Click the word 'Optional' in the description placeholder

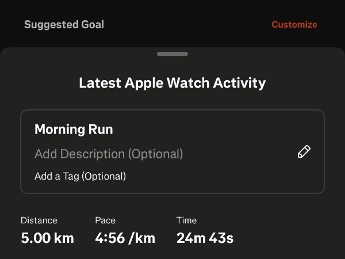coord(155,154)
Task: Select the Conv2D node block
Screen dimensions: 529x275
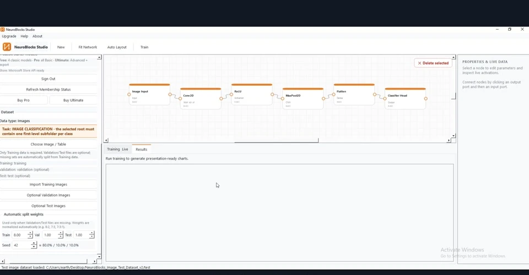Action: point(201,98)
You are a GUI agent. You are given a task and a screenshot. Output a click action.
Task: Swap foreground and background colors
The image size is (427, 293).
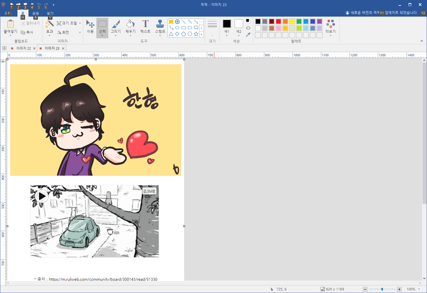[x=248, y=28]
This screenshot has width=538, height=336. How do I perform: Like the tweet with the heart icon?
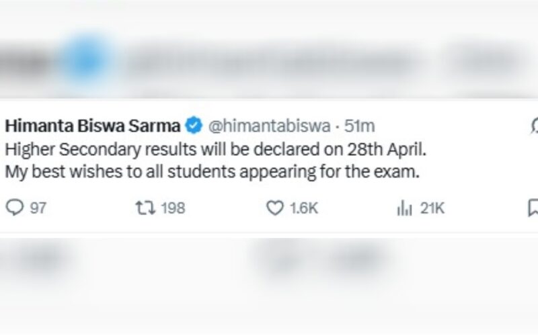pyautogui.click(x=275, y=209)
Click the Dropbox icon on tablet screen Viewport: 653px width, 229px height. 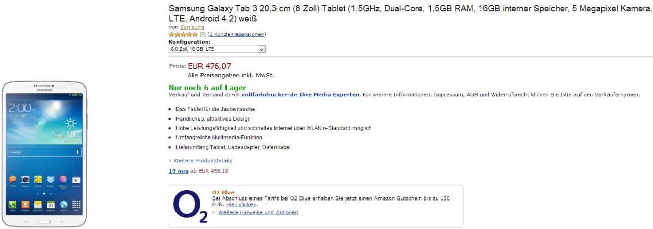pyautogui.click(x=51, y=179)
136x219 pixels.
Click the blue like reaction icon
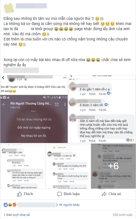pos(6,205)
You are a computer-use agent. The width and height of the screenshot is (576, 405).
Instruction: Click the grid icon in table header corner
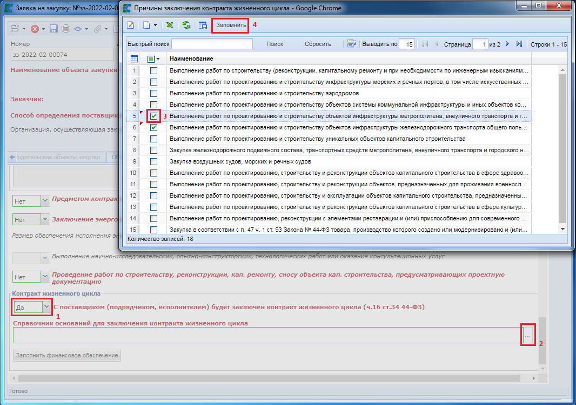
★ ★ ★ ★ ★ ★ ★
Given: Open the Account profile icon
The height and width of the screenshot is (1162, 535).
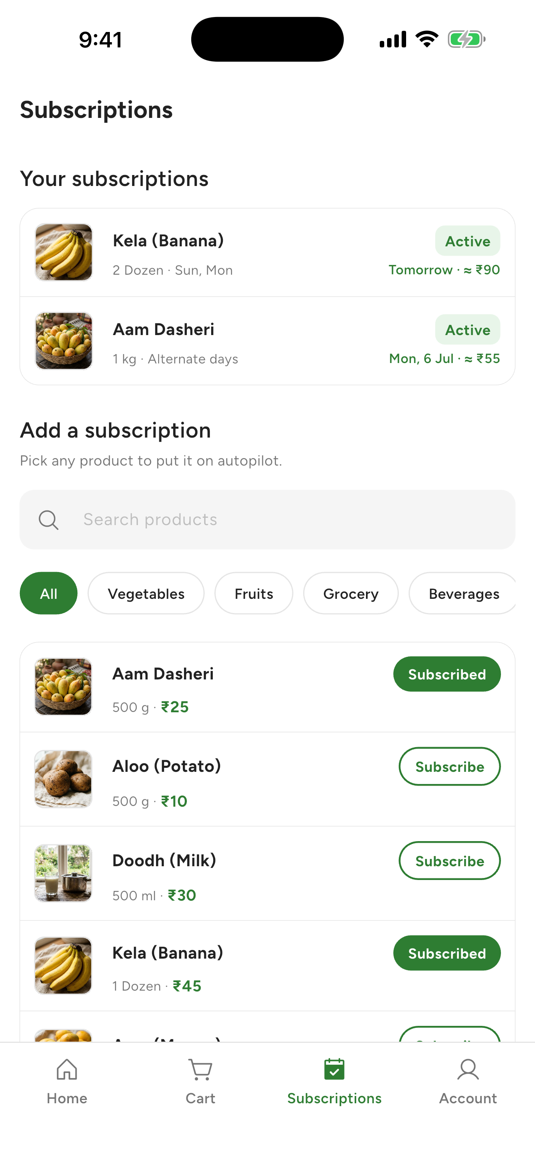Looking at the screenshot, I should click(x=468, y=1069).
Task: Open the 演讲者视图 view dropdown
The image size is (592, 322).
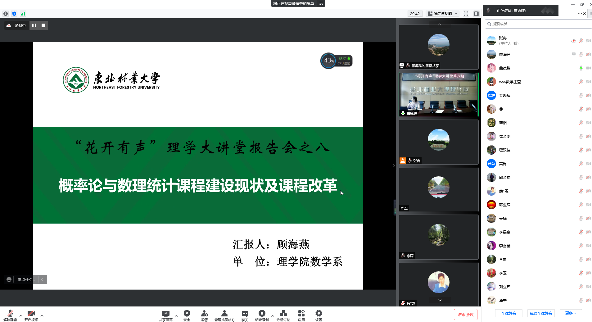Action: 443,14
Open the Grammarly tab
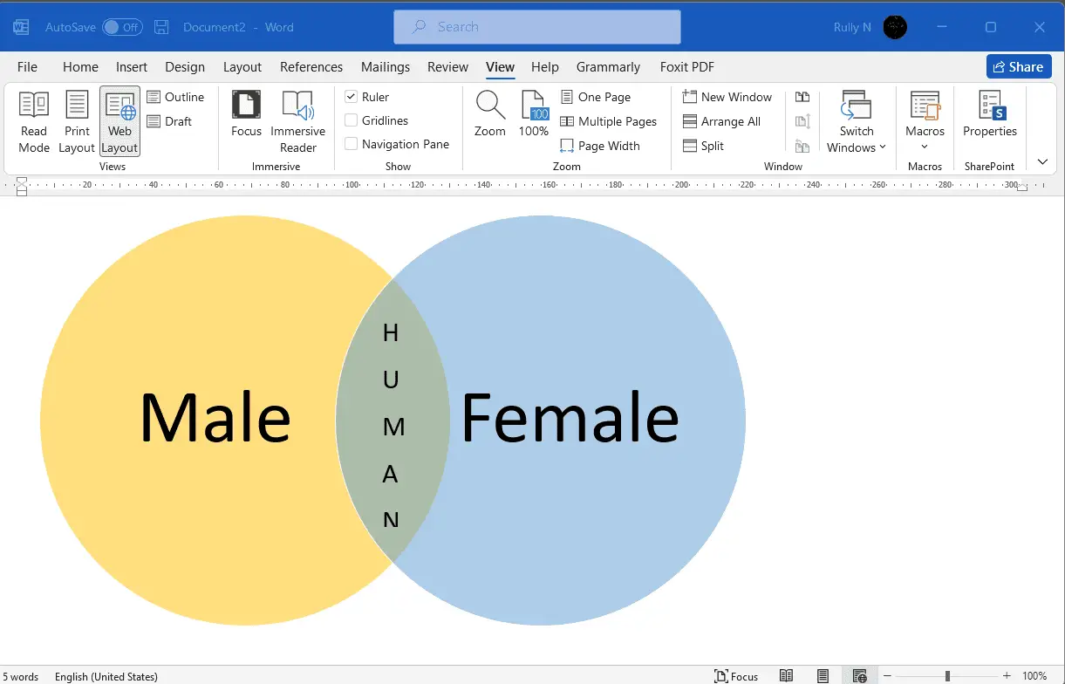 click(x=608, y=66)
★ ★ ★ ★ ★ ★ ★
- [Directions]:
When a line of the entries contains the word "agent", it counts toward the total; reply with that total alone.

- [Result of the exercise]:
2